Isaacs, a sharp and engaging speaker, began by talking about a brief history of the Academy, including its origins before diving into how the organization—which is now nearing the 7,000 members mark—is dedicated to honoring the past, present and future of cinema (i.e. the typical “Did You Know” stuff for Oscar novices). Things only started to get interesting when she moved into the Academy’s film preservation work, and how they struggle to keep up with the digital revolution as it keeps on evolving.
A brief reminiscence about watching a restored print of Lawrence of Arabia on the big screen led to an encouraging discussion on the re-emergence of art houses across the nation, specifically in the context of how these small houses are renewing the appetite for art and foreign cinema. Speaking of art houses, Miami-Dade County now has seven of them (Miami Beach Cinematheque, Tower Theater, the Bill Cosford Cinema, Coral Gables Art Cinema, and the three O Cinema locations in Wynwood, Miami Beach and Miami Shores). You’ll be better off as a moviegoer if you visit them.
Isaacs continued by discussing her long career in the industry, starting with her days as an Account Coordinator on Close Encounters of the Third Kind, before getting a job in marketing at Paramount to work on ’80s franchise blockbusters like the Beverly Hills Cop trilogy and the second and third Indiana Jones movies. By the time the ’90s rolled by, she was promoted to the head of marketing at Paramount, in charge of films like Forrest Gump (whose simple yet brilliant marketing campaign turned it into 1994’s word-of-mouth sensation), Titanic (she discussed how Celine Dion’s song was pivotal in putting butts in seats) and Austin Powers: The Spy Who Shagged Me. Since the latter film was opening just a few weeks after Star Wars Episode I: The Phantom Menace i.e. the summer’s must-see event, Isaacs and team came up with a clever way to market their film—leveraging the Star Wars craze for their own benefit. Here’s a teaser.

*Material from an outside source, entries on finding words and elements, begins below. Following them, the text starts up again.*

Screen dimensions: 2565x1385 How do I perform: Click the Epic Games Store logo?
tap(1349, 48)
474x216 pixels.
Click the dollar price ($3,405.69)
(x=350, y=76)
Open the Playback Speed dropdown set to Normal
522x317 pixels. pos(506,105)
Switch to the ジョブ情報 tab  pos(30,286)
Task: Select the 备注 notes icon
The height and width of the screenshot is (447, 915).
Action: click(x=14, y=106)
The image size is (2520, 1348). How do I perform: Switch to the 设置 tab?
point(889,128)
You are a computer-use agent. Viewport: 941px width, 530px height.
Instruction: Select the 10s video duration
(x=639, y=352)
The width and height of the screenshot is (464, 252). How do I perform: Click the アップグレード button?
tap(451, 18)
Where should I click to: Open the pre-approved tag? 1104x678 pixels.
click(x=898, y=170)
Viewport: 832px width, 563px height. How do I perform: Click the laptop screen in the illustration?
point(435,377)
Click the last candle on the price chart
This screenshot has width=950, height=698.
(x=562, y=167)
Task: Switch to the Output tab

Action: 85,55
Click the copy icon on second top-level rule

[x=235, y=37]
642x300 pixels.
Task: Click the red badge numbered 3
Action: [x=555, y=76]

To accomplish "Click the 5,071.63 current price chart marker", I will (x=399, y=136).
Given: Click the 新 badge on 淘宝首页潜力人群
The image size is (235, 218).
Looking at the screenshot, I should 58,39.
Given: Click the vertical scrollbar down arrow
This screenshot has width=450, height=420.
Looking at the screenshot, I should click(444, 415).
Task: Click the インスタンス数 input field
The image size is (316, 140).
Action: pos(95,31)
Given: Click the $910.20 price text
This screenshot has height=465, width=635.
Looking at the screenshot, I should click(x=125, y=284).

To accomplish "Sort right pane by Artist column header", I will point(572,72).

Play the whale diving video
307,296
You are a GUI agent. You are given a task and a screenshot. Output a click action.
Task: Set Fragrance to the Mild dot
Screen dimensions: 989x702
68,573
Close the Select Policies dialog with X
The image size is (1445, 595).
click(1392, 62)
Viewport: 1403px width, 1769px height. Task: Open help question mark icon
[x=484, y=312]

Isaac’s most memorable quote of the evening though was her advice to a few aspiring filmmakers in the audience, who she pushed to “follow your passion, not the paycheck.” Perhaps my biggest (and sole) disappointment in the master class was Isaacs’ lack of interest in discussing some of the controversies that have plagued the Academy in recent years—why wasn’t time spent on the Academy’s membership diversity, its middle-brow choices, and especially its affinity for films and performances that are campaigned extensively by studios? But these are simply gripes from a longtime Academy supporter/critic. On the whole, the class was a very engrossing session, given by an obviously competent and inspiring leader. As Variety film critic Guy Lodge later tweeted, “Smart leadership isn’t among the Academy’s problems.”
I hope to see more events like this from the Miami International Film Festival leadership next year, featuring more big name industry leaders. How about Roger Deakins? How about something interactive? Perhaps some folks with geek creds? That’d surely bring in the audiences too.
Next Up: As I don’t have anything on my schedule for Wednesday and Thursday, my next update will be over the weekend when I catch Theeb, A Hard Day and White God, before closing the festival with A Pigeon Sat on a Bench Reflecting on Existence and of course, closing night.